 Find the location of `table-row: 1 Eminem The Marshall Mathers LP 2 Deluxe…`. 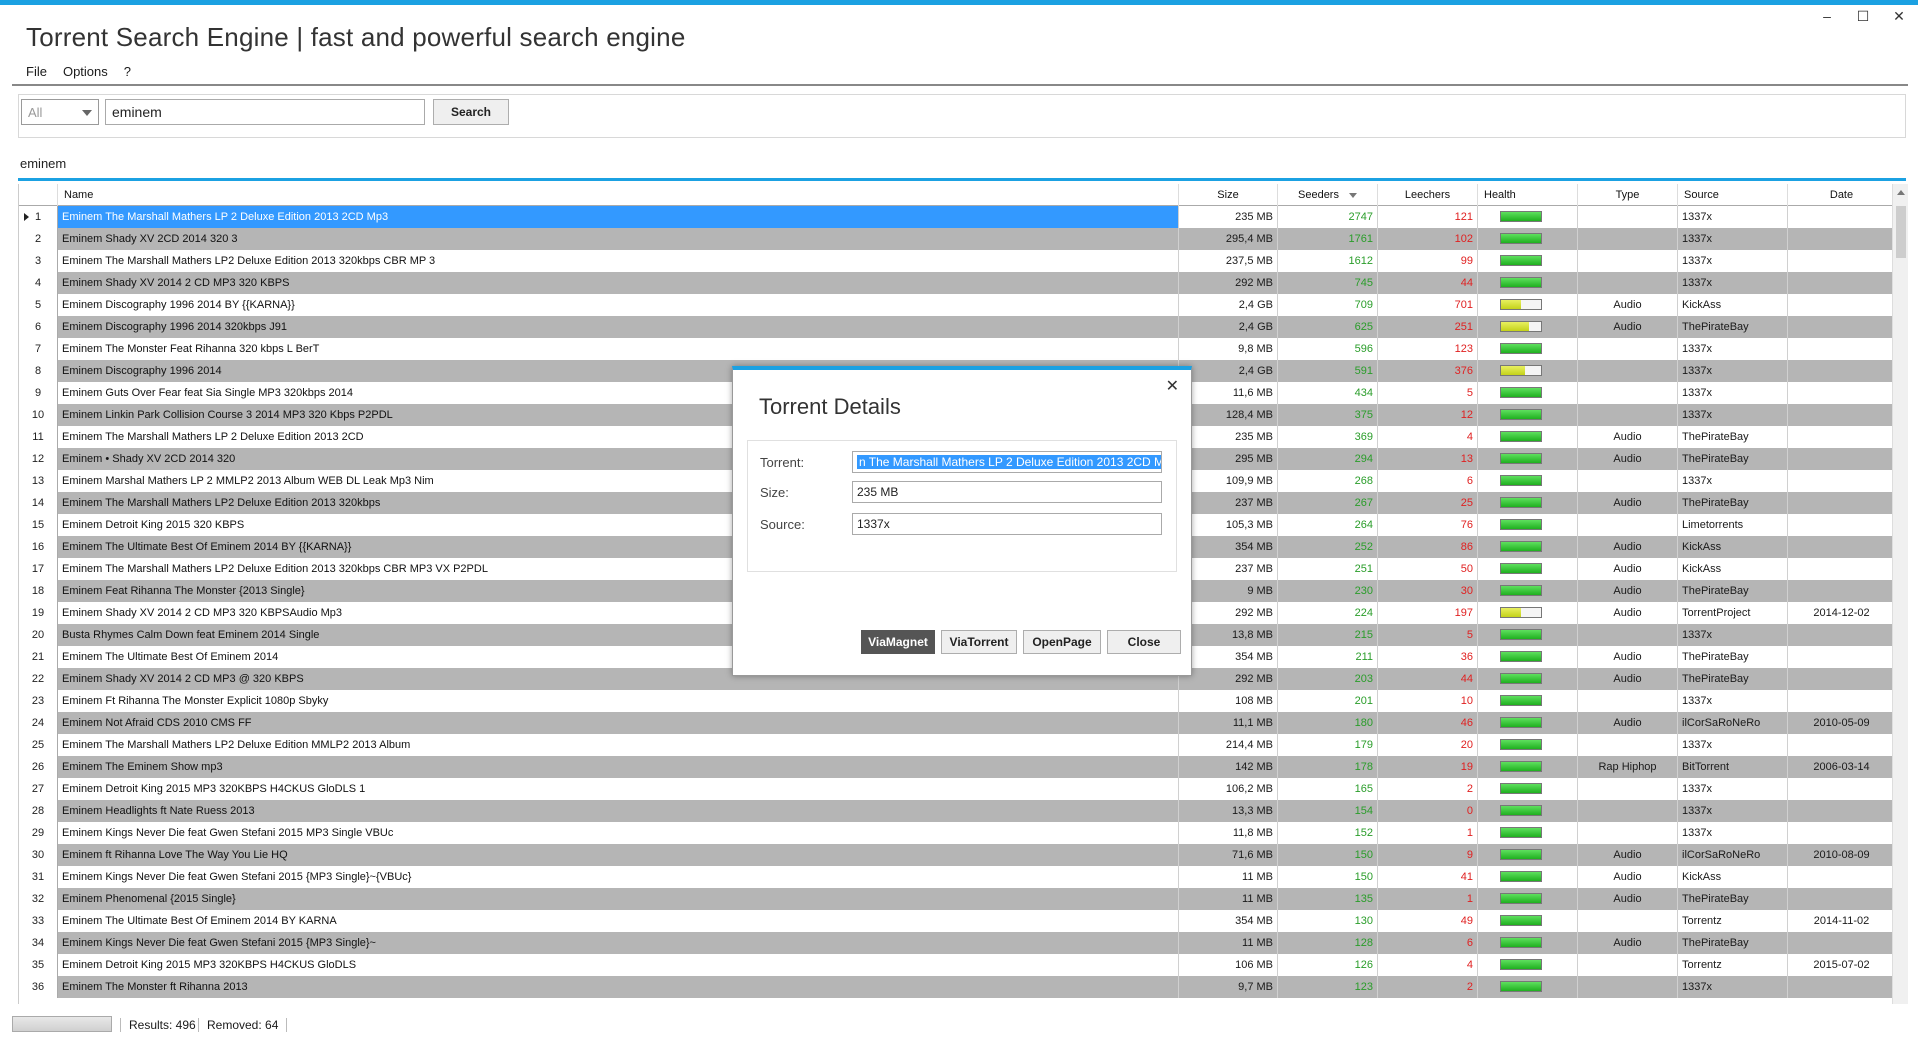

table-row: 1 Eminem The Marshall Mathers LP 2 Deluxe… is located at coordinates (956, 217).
---
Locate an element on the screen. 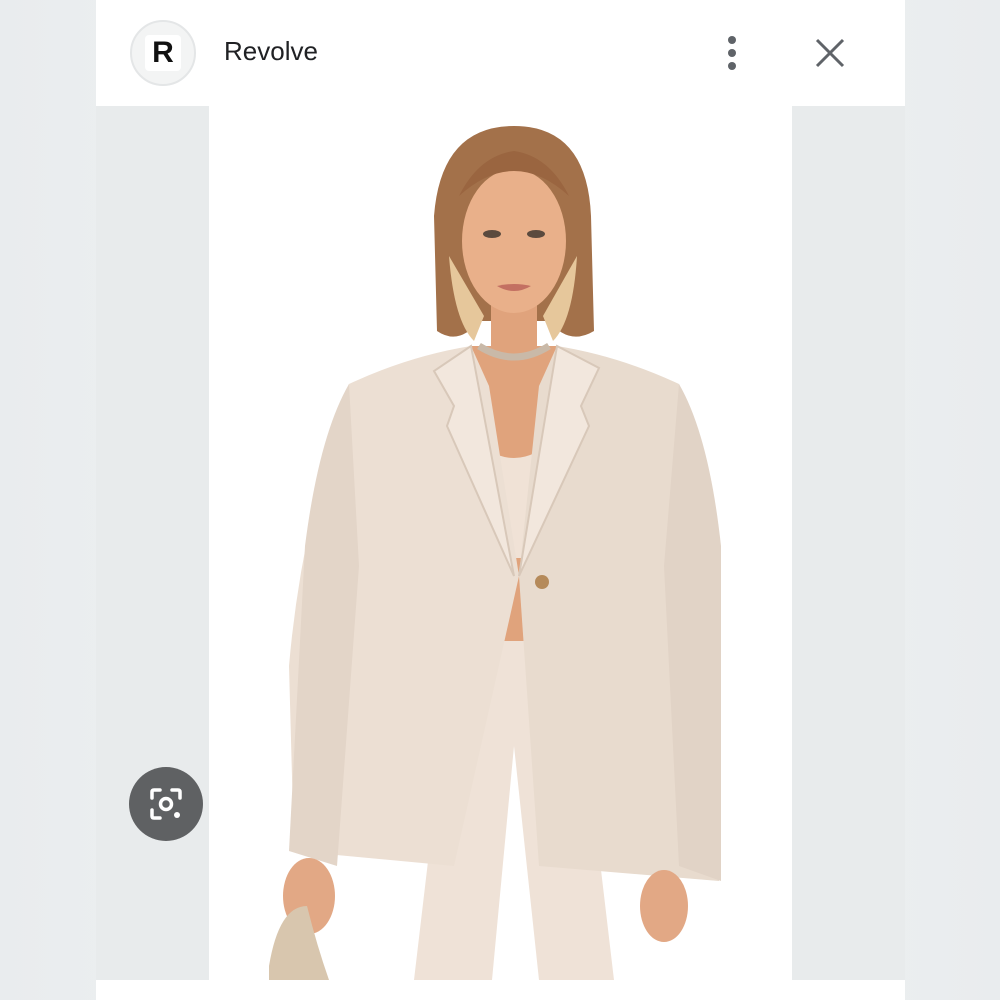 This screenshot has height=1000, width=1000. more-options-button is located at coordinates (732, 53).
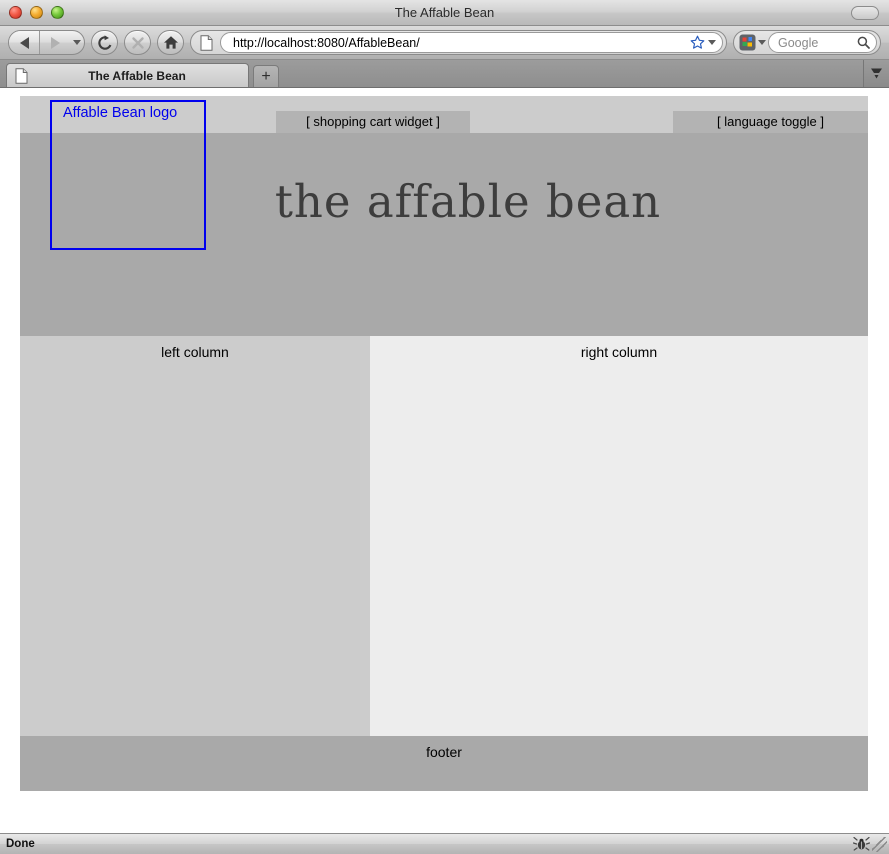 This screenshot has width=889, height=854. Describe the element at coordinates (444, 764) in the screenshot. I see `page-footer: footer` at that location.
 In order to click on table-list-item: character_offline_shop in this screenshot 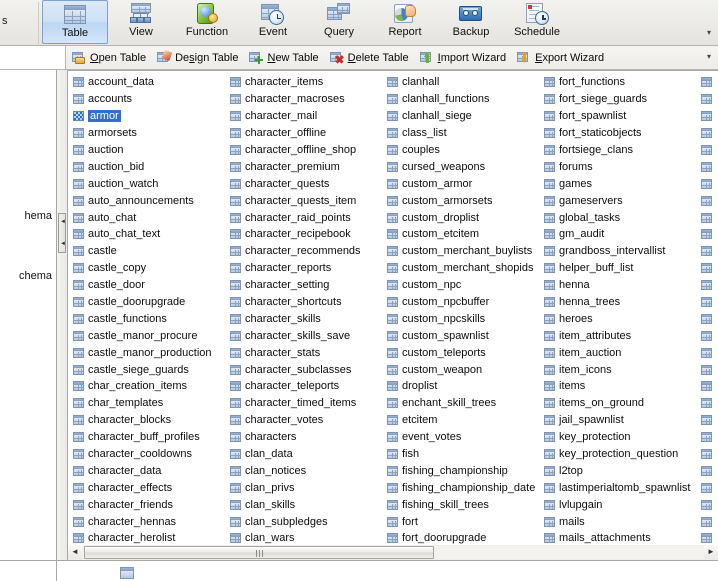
---
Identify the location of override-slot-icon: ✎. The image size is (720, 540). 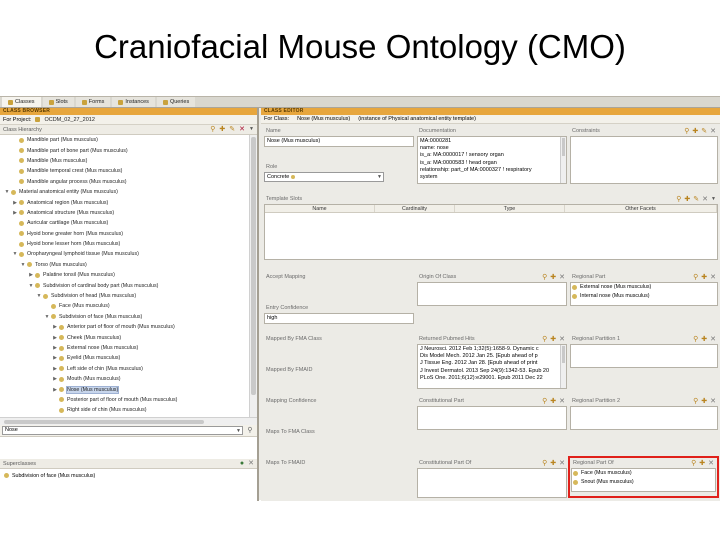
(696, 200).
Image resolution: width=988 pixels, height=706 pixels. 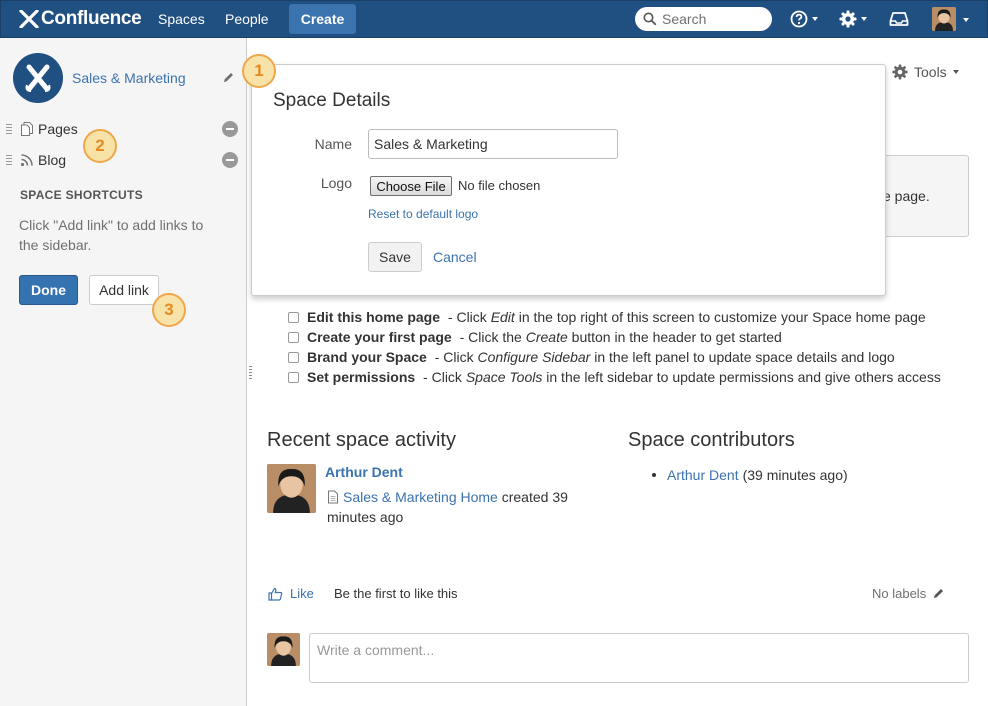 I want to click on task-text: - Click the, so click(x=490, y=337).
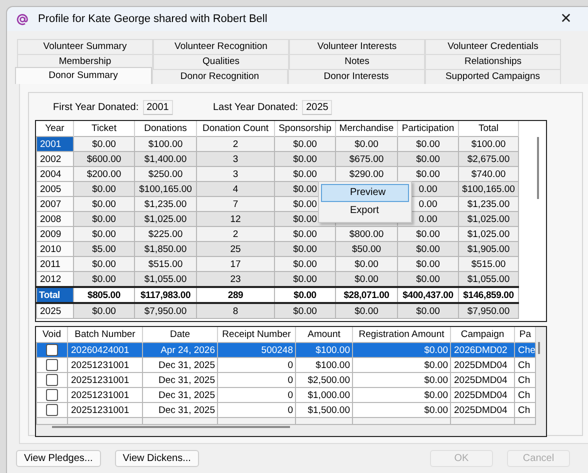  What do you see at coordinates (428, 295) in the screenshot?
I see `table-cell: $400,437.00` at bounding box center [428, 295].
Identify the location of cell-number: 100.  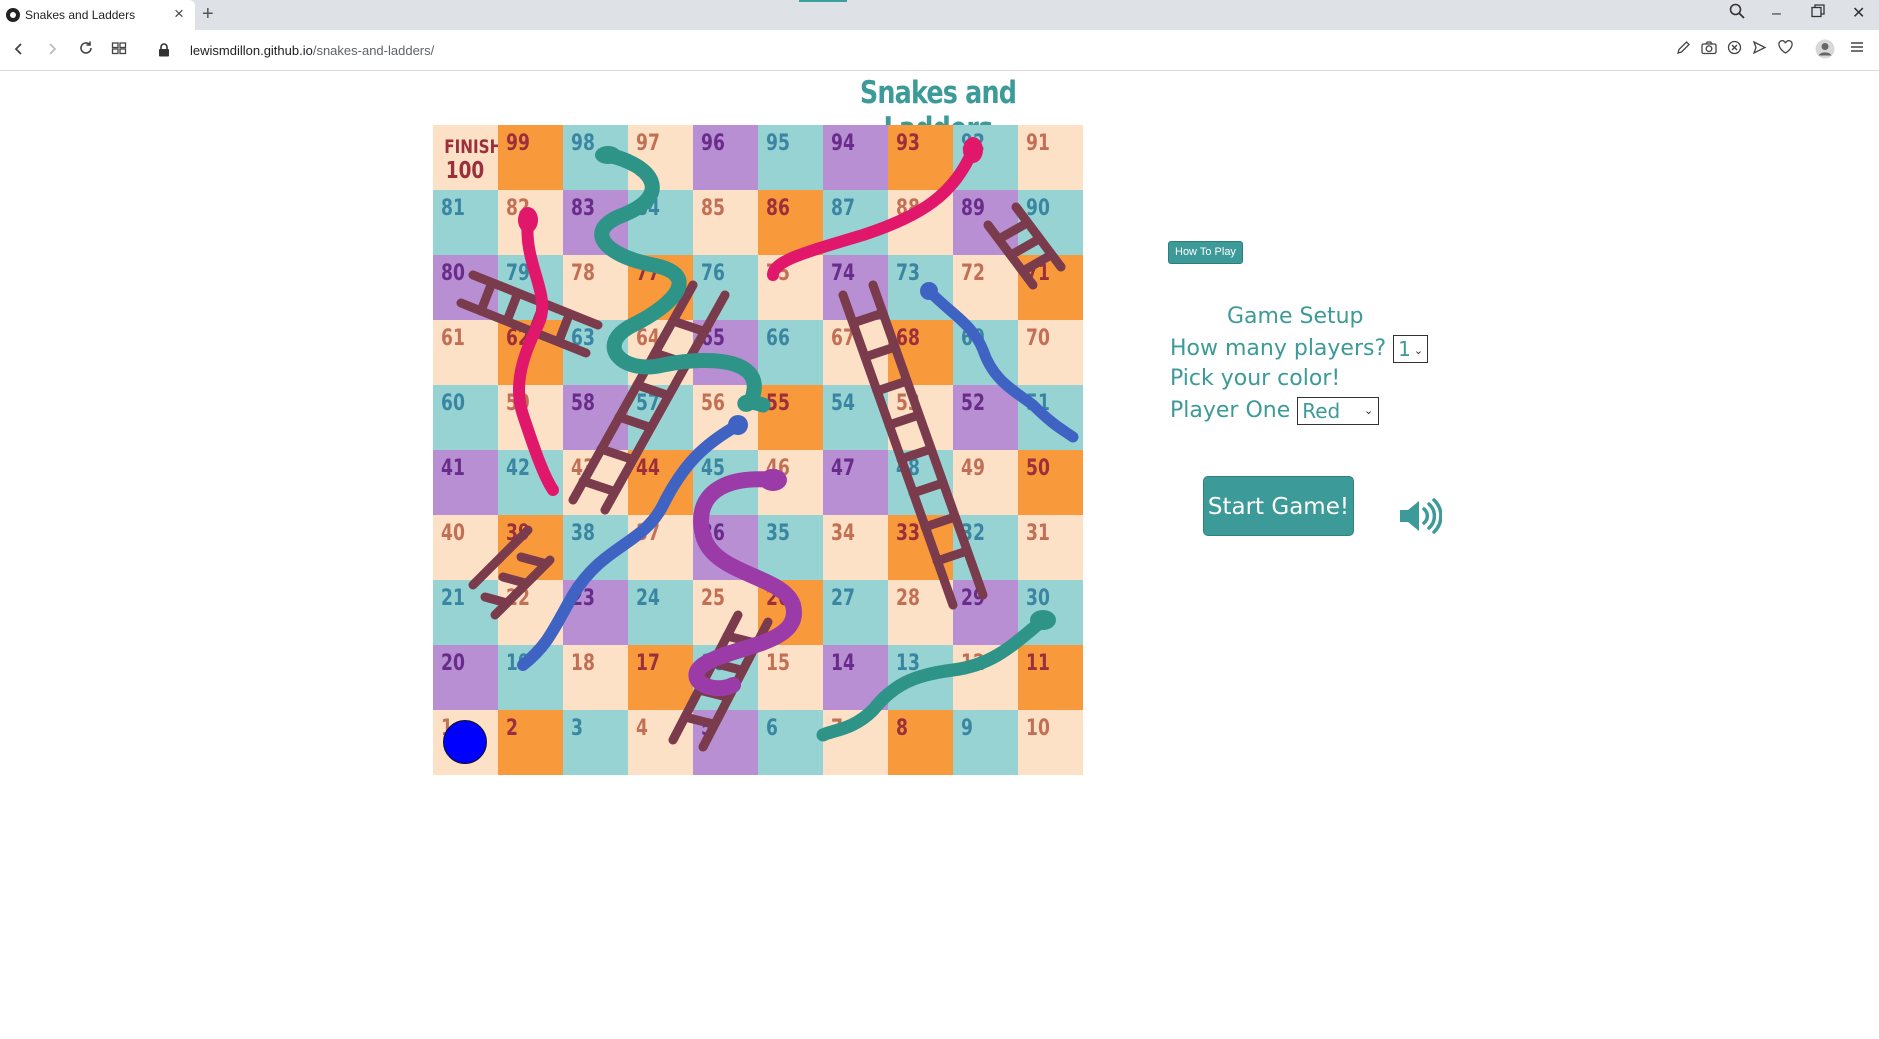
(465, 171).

### [Task instructions]
Return the lines from the one containing "Find the location" through the one containing "table-row: 1 Eminem The Marshall Mathers LP 2 Deluxe… is", both included, as a JSON list of strings with one string per line and no entries for blank lines. Omit the pictures.

### [Finished task]
[
  " Find the location of `table-row: 1 Eminem The Marshall Mathers LP 2 Deluxe…`. ",
  "table-row: 1 Eminem The Marshall Mathers LP 2 Deluxe… is located at coordinates (956, 217)."
]